§ What is required: Every line from the one with "Toggle the flag of the Door opened event" through the end of the entries below should be written out exactly; the pictures should not.

§ Source data:
····················
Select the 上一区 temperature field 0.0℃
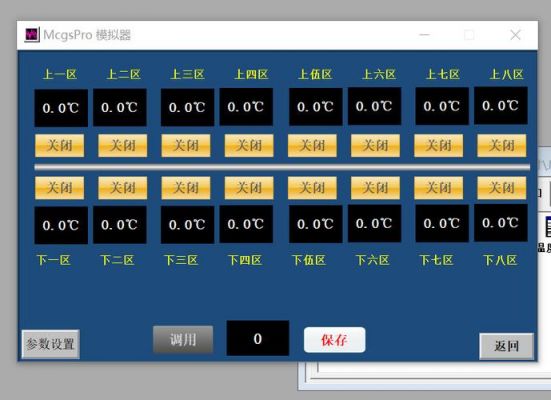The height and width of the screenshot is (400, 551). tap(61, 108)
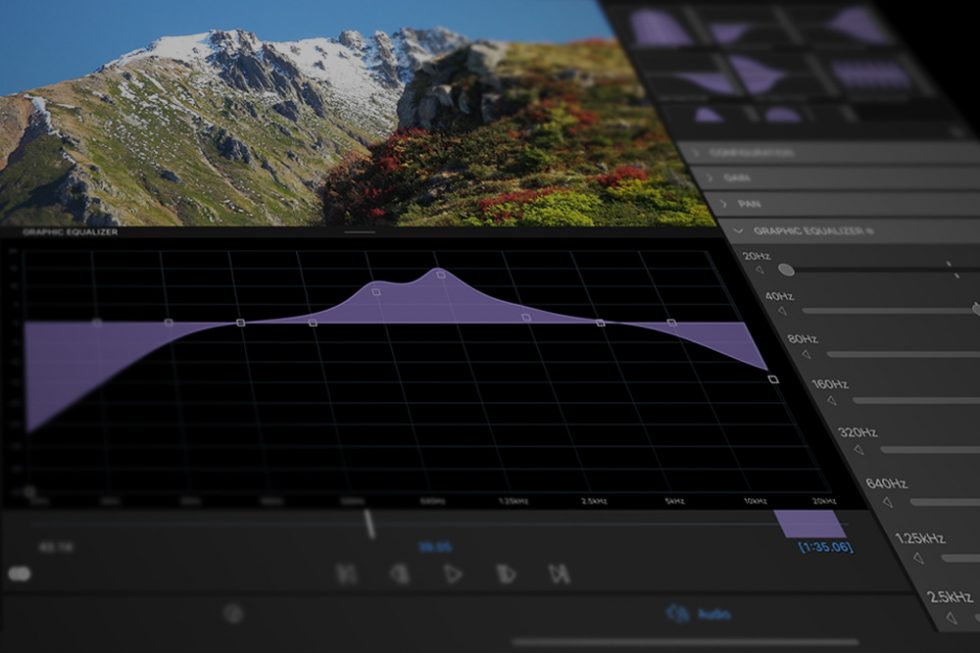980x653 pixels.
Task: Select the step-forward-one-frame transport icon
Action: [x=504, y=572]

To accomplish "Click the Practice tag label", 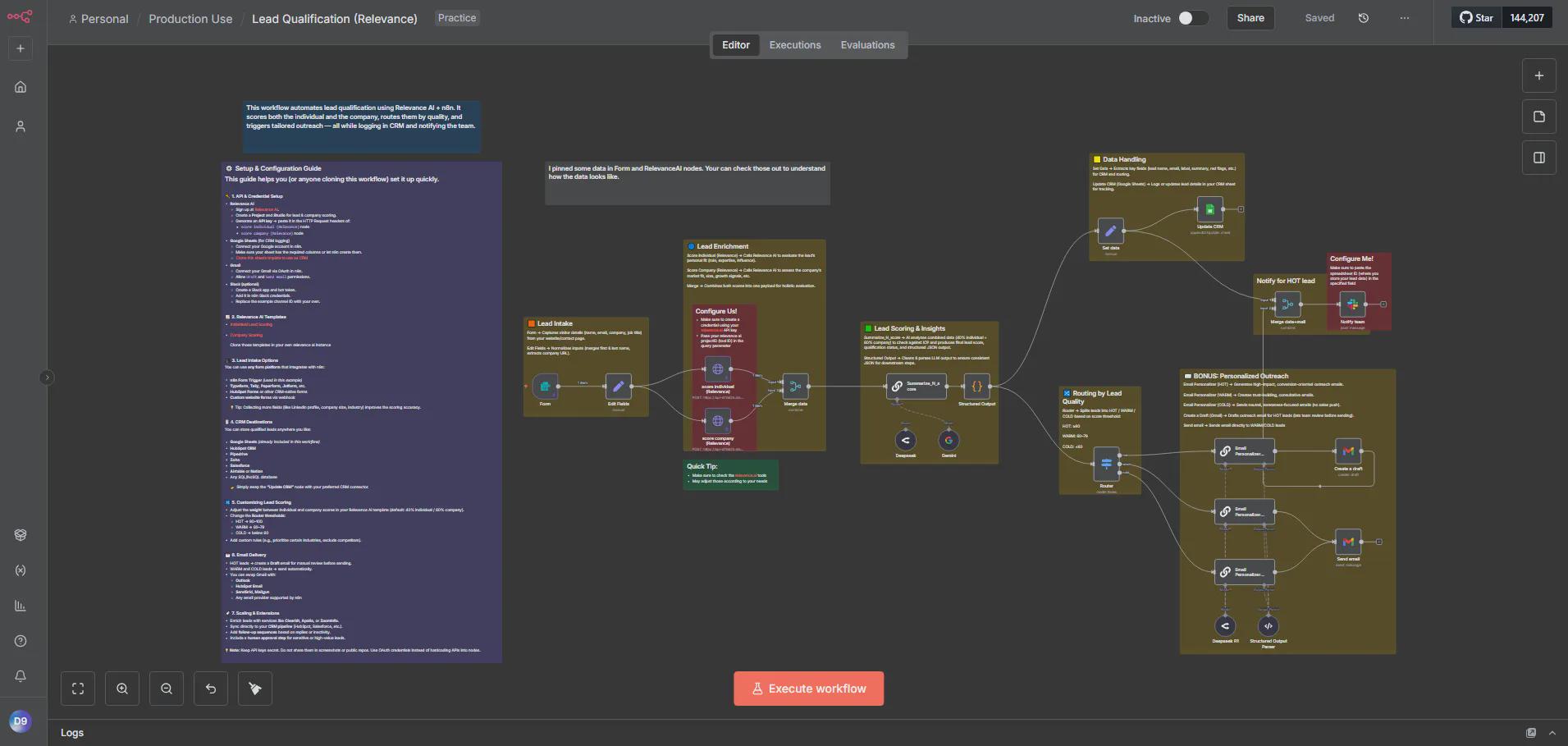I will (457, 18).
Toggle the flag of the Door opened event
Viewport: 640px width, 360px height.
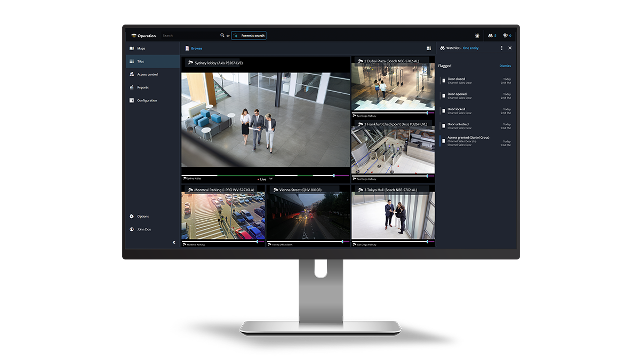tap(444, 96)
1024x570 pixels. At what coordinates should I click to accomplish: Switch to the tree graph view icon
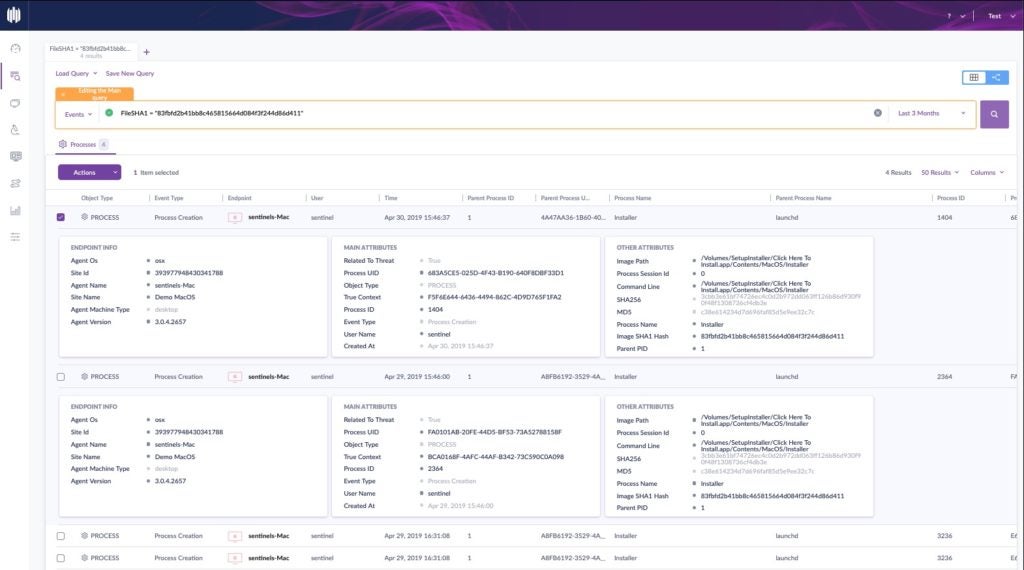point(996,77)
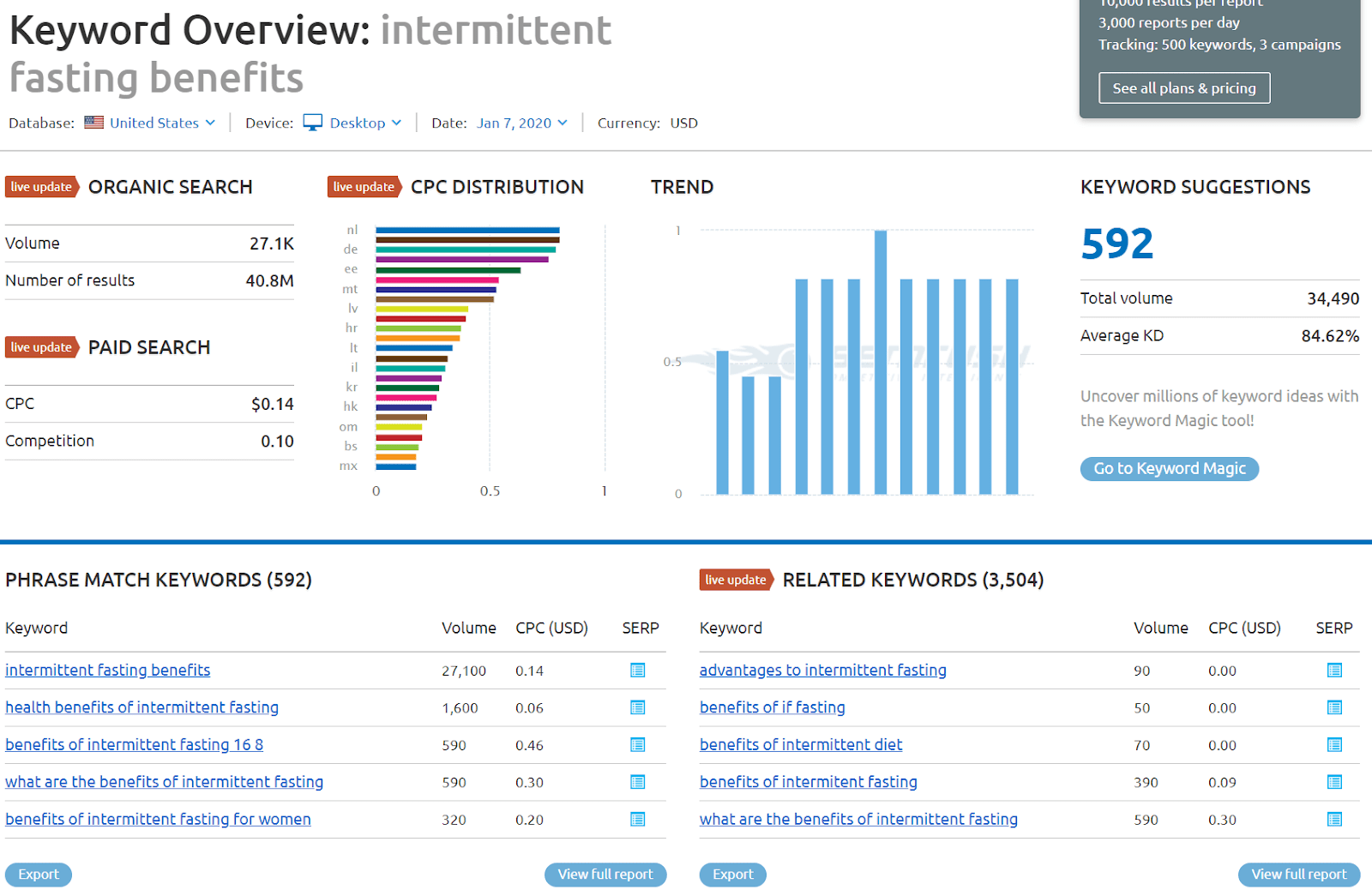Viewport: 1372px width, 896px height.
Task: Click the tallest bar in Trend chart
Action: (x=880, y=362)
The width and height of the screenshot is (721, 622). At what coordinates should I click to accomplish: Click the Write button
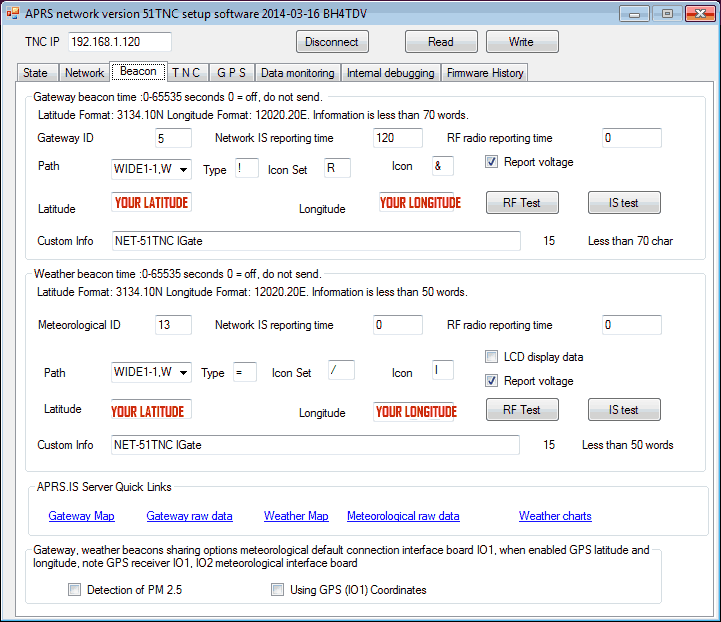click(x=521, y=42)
····················
§ Exercise output:
Toggle the flag of the Door opened event
Viewport: 640px width, 360px height.
tap(444, 96)
1024x570 pixels. At what coordinates should I click to accomplish: Switch to the tree graph view icon
point(996,77)
Viewport: 1372px width, 896px height.
Task: Click the tallest bar in Trend chart
Action: (x=880, y=362)
The width and height of the screenshot is (721, 622). At what coordinates should I click to accomplish: Click the Write button
click(x=521, y=42)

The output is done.